Ercole pensa invece che la terra dorma e propone un gioco di palla con la “sferuzza” … Capita quello che doveva capitare, la terra cade: “Atlante: Corri presto in là; presto ti dico; guarda per Dio, ch’ella cade: mal abbia il momento che tu ci sei venuto.”[8] Apparentemente la caduta della terra non ha però avuto ripercussioni negative. Alludendo ad Orazio, Ercole conclude che “oggi tutti gli uomini sieno giusti, perché il mondo è caduto, e niuno s’è mosso.”[9] Può anche crollare il mondo senza che la massa addormentata degli uomini reagisca. Con la caricatura della terra Leopardi mette in ridicolo il sistema geocentrico e crea un collegamento con un altro dialogo dal titolo Il Copernico.

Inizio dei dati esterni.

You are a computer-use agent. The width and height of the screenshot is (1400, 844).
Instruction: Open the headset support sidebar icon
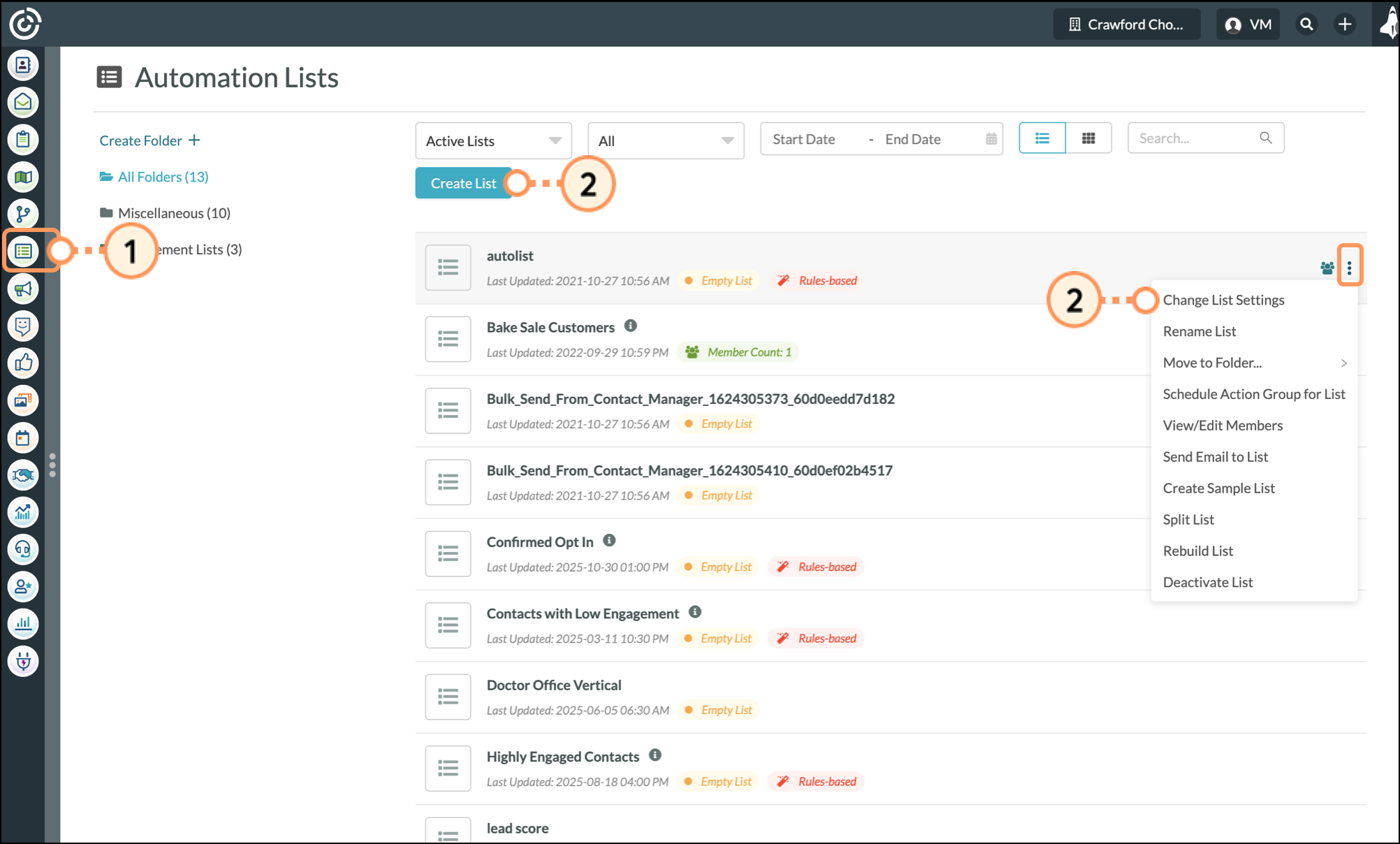23,549
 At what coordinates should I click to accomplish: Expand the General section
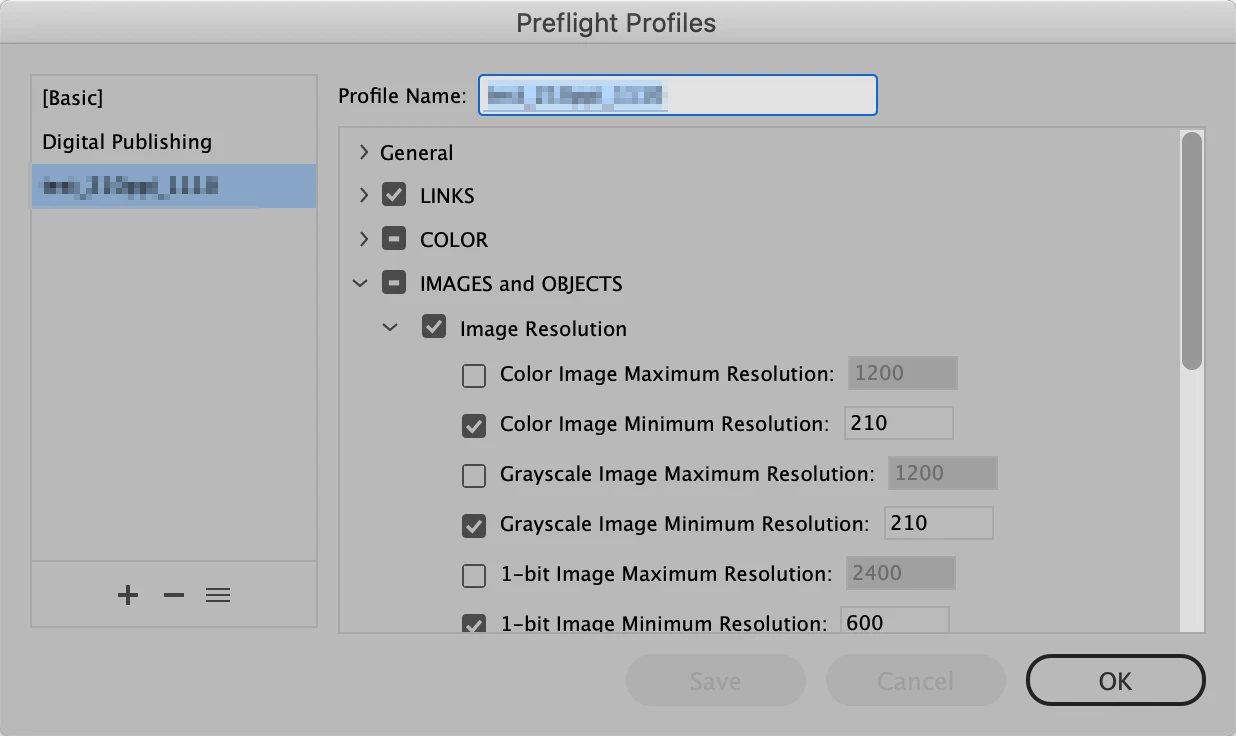click(364, 153)
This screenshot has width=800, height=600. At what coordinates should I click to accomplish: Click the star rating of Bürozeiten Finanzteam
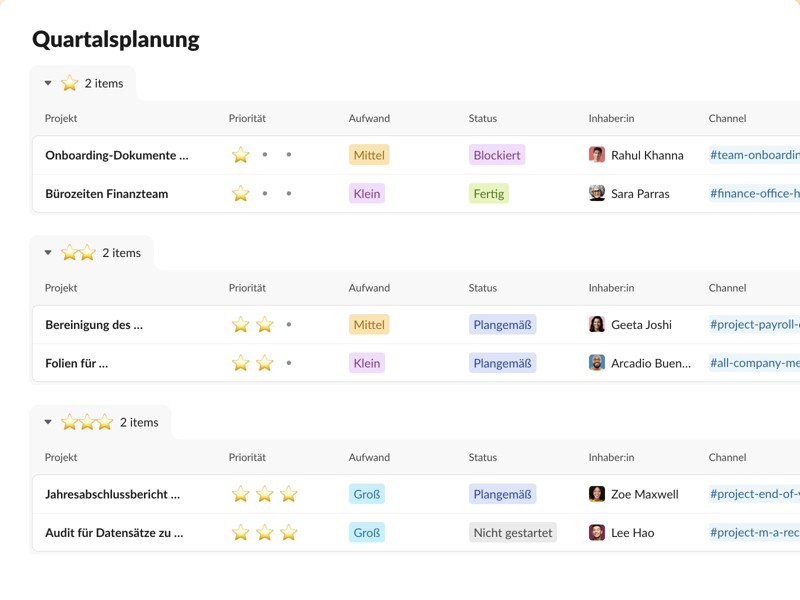click(x=241, y=194)
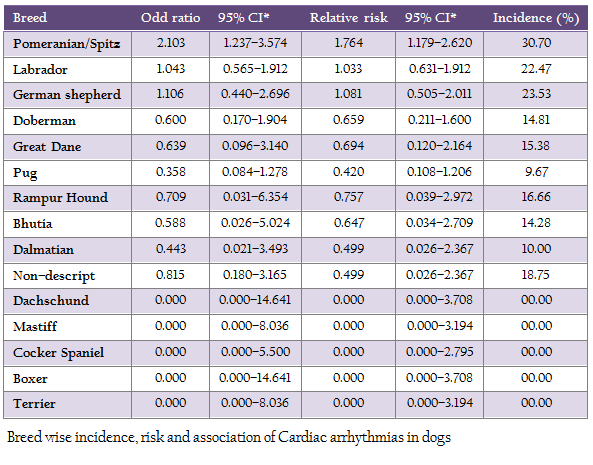
Task: Click the Relative risk column header
Action: tap(349, 18)
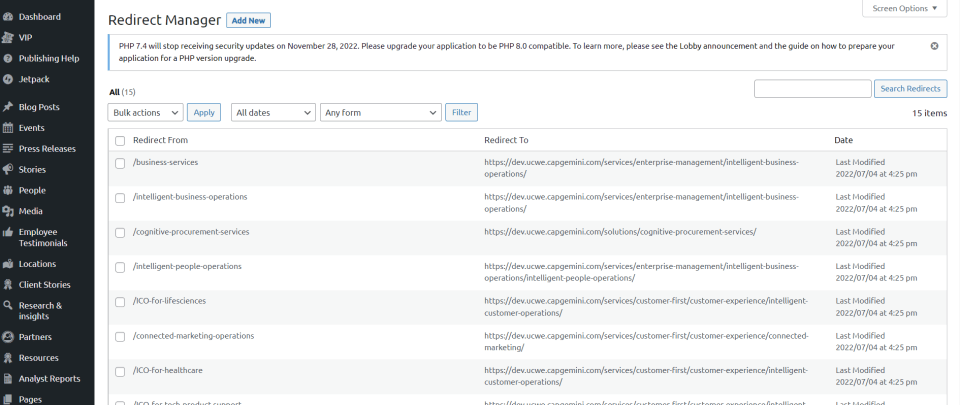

In quel dialogo apprendiamo che il sole si è stancato della presunzione della terra: “[…] io sono stanco di questo continuo andare attorno per far lume a quattro animaluzzi, che vivono in su un pugno di fango, tanto piccino che io, che ho buona vista, non lo arrivo a vedere: e questa notte ho fermato di non voler altra fatica per questo; e che se gli uomini vogliono veder lume, che tengano i loro fuochi accesi, o provveggano in altro modo.”[10] Secondo il sole sarebbe ora che cominciasse a muoversi la terra, in quanto è “sciocchissima la fatica di correre alla disperata così grande e grosso come io sono, intorno a un granellino di sabbia.”[11] L’antropocentrismo secondo Leopardi è sciocco e l’uomo deve smettere di sentirsi il centro dell’universo. Il sole dà anche due avvertimenti a Copernico: stare attento a non procurarsi qualche scottatura (alludendo a Giordano Bruno) e dedicare la sua opera al papa.[12] De revolutionibus orbium caelestium (1547) è infatti dedicato a papa Paolo III. Leopardi non fu uno scienziato, ma seguiva le discussioni tecniche e scientifiche della sua epoca con grande interesse e coltivava interessi naturalistici e geografici.

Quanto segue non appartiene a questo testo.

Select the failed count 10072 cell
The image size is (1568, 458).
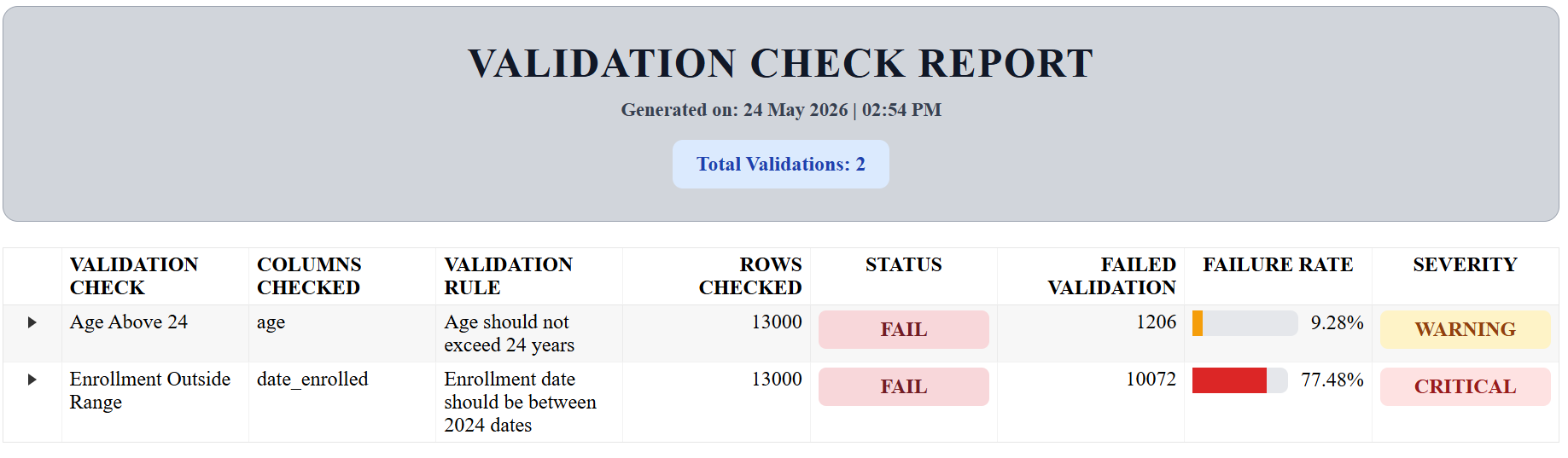coord(1151,380)
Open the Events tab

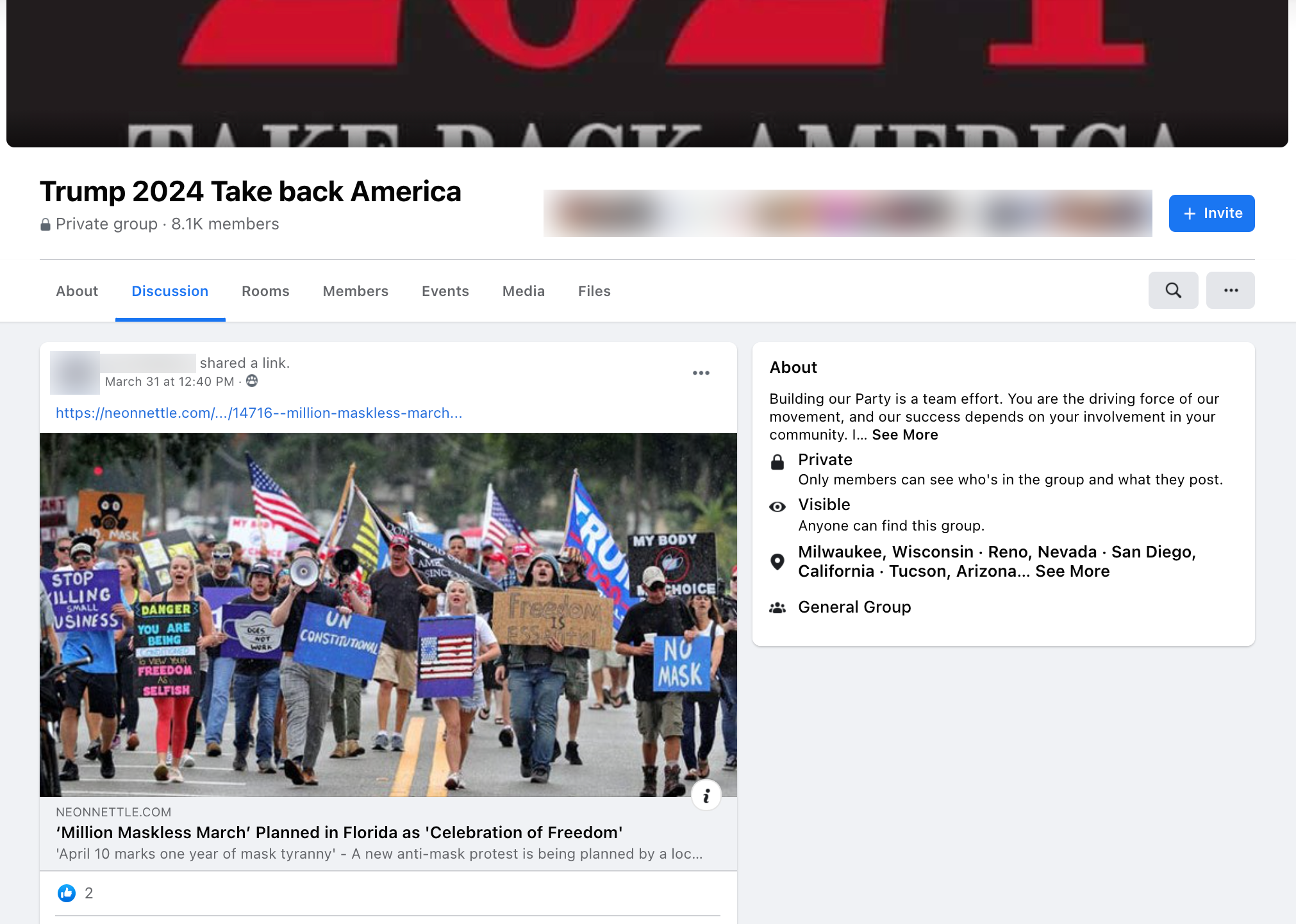click(x=445, y=291)
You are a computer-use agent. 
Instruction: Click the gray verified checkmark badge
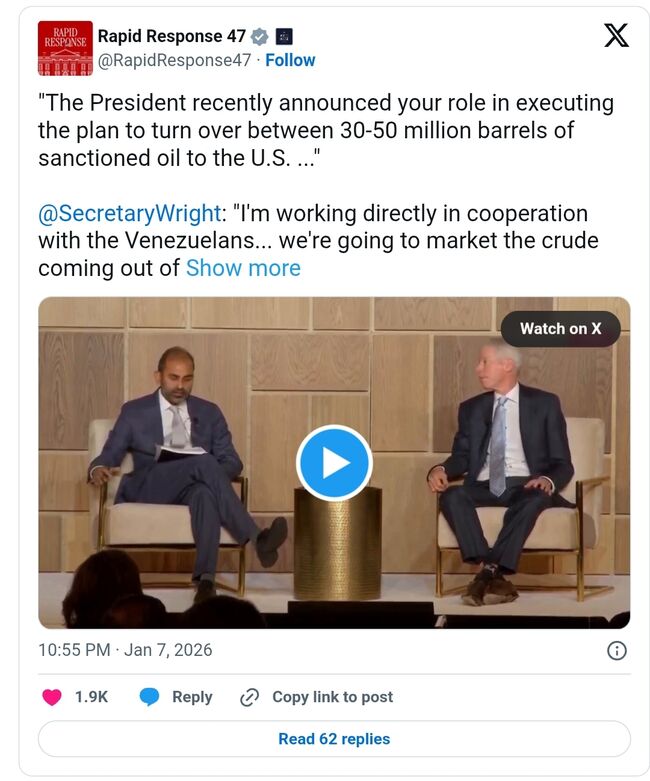click(x=260, y=36)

Dialogo di un fisico e di un metafisico

Chirone educa Achille, Ercolano.
Chirone educa Achille, affresco a Ercolano, 1° secolo d.C. (Museo archeologico nazionale di Napoli)

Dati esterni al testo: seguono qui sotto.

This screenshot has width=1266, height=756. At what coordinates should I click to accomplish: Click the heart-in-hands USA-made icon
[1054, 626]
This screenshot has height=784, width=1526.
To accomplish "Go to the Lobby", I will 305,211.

Nel Dialogo di un fisico e di un metafisico il fisico trova l’arte di vivere lungamente e il metafisico lo implora di nascondere la scoperta in un cassetto che potrà essere aperto soltanto quando qualcuno avrà scoperto l’arte di vivere felicemente. “Perché se la vita non è felice, che fino a ora non è stata, meglio ci torna averla breve che lunga.”[13] Cita poi il saggio Chirone che compare anche nei Dialoghi con Leucò di Cesare Pavese in quanto stufo dell’immortalità. “[…] il saggio Chirone, che era dio, coll’andar del tempo si annoiò della vita, pigliò licenza da Giove di poter morire e morì. Or pensa, se l’immortalità rincresce agli Dei, che farebbe agli uomini.”[14] Nella mitologia greca Chirone era un centauro molto saggio della Tessaglia che insegnò la medicina ad Asclepio ed educò anche gli eroi Achille e Giasone. Della sorte di Chirone ci parla anche Ovidio nelle Metamorfosi: “Anche tu, caro padre mio, che ora sei immortale e creato – così fu deciso quando nascesti – per sopravvivere per tutti i secoli, un giorno desiderai di poter morire, quando sarai tormentato dal veleno di un terribile serpente che ti si spanderà nelle membra attraverso una ferita, e gli dei, da eterno che sei, ti renderanno soggetto alla morte, e le tre Parche taglieranno il filo della tua vita.”[15] Nella mitologia si narra anche che Chirone scambiò la sua immortalità con Prometeo, ma siccome era molto caro a Zeus lo volle vicino a sé e diede origine alla costellazione di Centauro.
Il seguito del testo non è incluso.